====== TEXT PROVIDED ======

Speech code for lawyers? Appeals courts poised to clash on constitutionality of state rules

Speech code for lawyers? Appeals courts poised to clash on constitutionality of state rules

3rd Circuit ruling means Pennsylvania lawyers “must await being targeted in a disciplinary proceeding before they are permitted to raise their First Amendment claims” against a policy no one can define, brief states.

By Greg Piper

Lawyers fear they could face professional discipline under speech codes prohibiting undefined “discrimination and harassment” related to race, sex, gender identity, religion and several other categories in Connecticut and Pennsylvania.

The states’ neighboring federal appeals courts appear poised to reach opposite conclusions in First Amendment challenges, raising the possibility the Supreme Court could review state implementations of an American Bar Association “model” rule governing conduct “related to the practice of law” outside the courtroom, including social gatherings with lawyers.

Foundation for Individual Rights and Expression lawyer Zachary Greenberg and his allies are seeking a rehearing by all 14 judges on the 3rd U.S. Circuit Court of Appeals after a three-judge panel threw out his lawsuit against Pennsylvania’s Rule 8.4(g), finding he lacks legal standing.

The provision, which was revised mid-litigation, “does not generally prohibit him from quoting offensive words or expressing controversial ideas” in Greenberg’s continuing legal education presentations on First Amendment case law, according to the Aug. 29 ruling.

The panel also took the Office of Disciplinary Counsel at its word that it wouldn’t punish Greenberg for such remarks.

Greenberg convinced a trial court in 2020 to block the provision because of its chilling effects on his out-of-court work, which may have spooked New York to narrow its proposed implementation of the ABA rule even though it’s overseen by the 2nd Circuit.

New York’s version, adopted a year ago, expressly carves out the expression of “views on matters of public concern in the context of teaching, public speeches, continuing legal education programs, or other forms of public advocacy or education.”

The Pennsylvania Interbranch Commission for Gender, Racial, and Ethnic Fairness, which filed a friend-of-the-court brief in defense of 8.4(g) along with the state, Allegheny County and Philadelphia bar associations, cheered the 3rd Circuit decision for finding nothing vague about a ban on “harassment and discrimination that is knowing or intentional.”

Greenberg’s lawyers at the Hamilton Lincoln Law Institute filed a petition for rehearing last week, accusing the panel of ignoring the 3rd Circuit’s “leading authorities on First Amendment challenges to overbroad harassment codes” while heavily relying on a single 4th Circuit case.

Their brief notes that only two states in different circuits – Vermont and New Mexico – “fully adopted’ the ABA’s Model Rule 8.4(g) in light of constitutional concerns.

Greenberg amply demonstrated that critics could use Pennsylvania’s implementation to target him, the brief says, citing “audience members at his presentations who expressed offense at the language and topics” and a disciplinary “bias” investigation of 5th Circuit Judge Edith Jones for her speech at the University of Pennsylvania Law School.

File

Greenberg petition for rehearing.pdf

Chief Disciplinary Counsel Thomas Farrell’s pledge not to sanction Greenberg for his out-of-court educational work is not binding on the Disciplinary Board’s members, who can replace him at any time, the brief says.

======

_EXERCISES_.
1 > Translate this sentence from the article on speech codes for lawyers into Spanish: "The panel also took the Office of Disciplinary Counsel at its word that it wouldn’t punish Greenberg for such remarks."
2 > According to the article on speech codes for lawyers, how many judges would take part in a rehearing by the full 3rd U.S. Circuit Court of Appeals?
3 > Continue the article on speech codes for lawyers from where it stops.

====== COLLECTED DATA ======

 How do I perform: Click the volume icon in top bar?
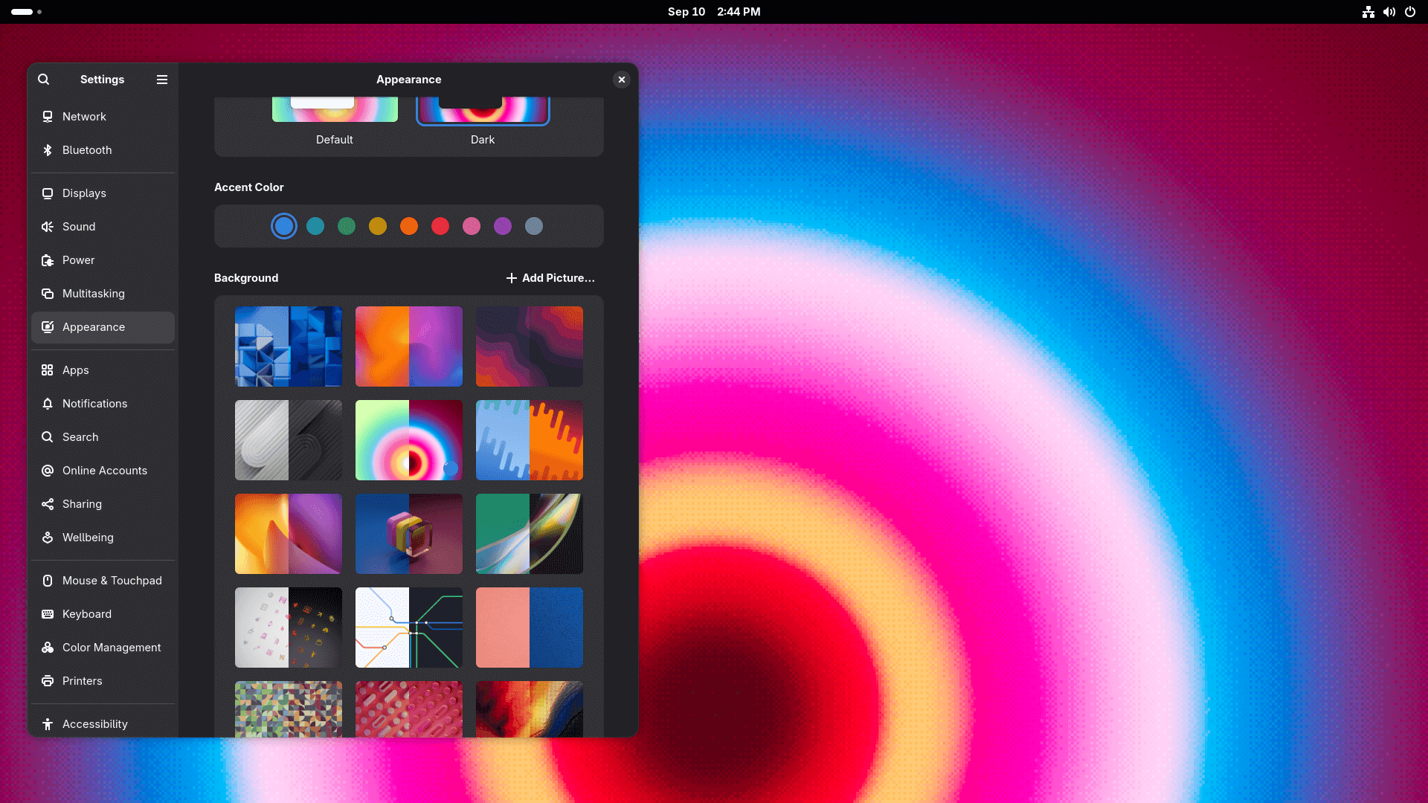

======

_RESULTS BY TASK_.
1 > El panel también le tomó la palabra a la Oficina del Consejo Disciplinario de que no sancionaría a Greenberg por tales comentarios.

2 > All 14 judges on the court.

3 >
The panel punished Greenberg, finding he lacks standing, for simply amending his complaint after Pennsylvania’s mid-litigation revision to Rule 8.4(g), the brief says. The provision now prohibits “denigrat[ing], or show[ing] hostility or aversion toward a person” rather than “knowingly manifest[ing] bias or prejudice.”

This decision “violates black-letter law” because legal standing depends on “the state of things at the time of the action brought,” his lawyers said.

The New Civil Liberties Alliance, which is representing lawyers Mario Cerame and Timothy Moynahan in a similar lawsuit against Connecticut’s Rule 8.4(7), filed a friend-of-the-court brief in support of Greenberg this week.

The Pennsylvania defendants switched gears upon appeal, now challenging Greenberg’s standing rather than explain why their speech restrictions on lawyers “should be deemed viewpoint-neutral” as they did in lower court, NCLA says.

Because the panel took the bait, Pennsylvania lawyers are now simultaneously told “they must await being targeted in a disciplinary proceeding before they are permitted to raise their First Amendment claims” and they must comply with a professional conduct rule the lower court found too vague to give “fair notice,” the brief says.

Handong International School of Law Professor Patrick Gould filed a friend-of-the-court brief from South Korea, picking apart Pennsylvania’s allegedly opportunistic revision of Rule 8.4(g) after Greenberg sued.

The defendants made “minor changes” that did not materially change the interpretation or constitutionality of the rule, and “without a proper due process comment period,” showing the “evasive and ever-changing nature” of the speech code, Gould wrote.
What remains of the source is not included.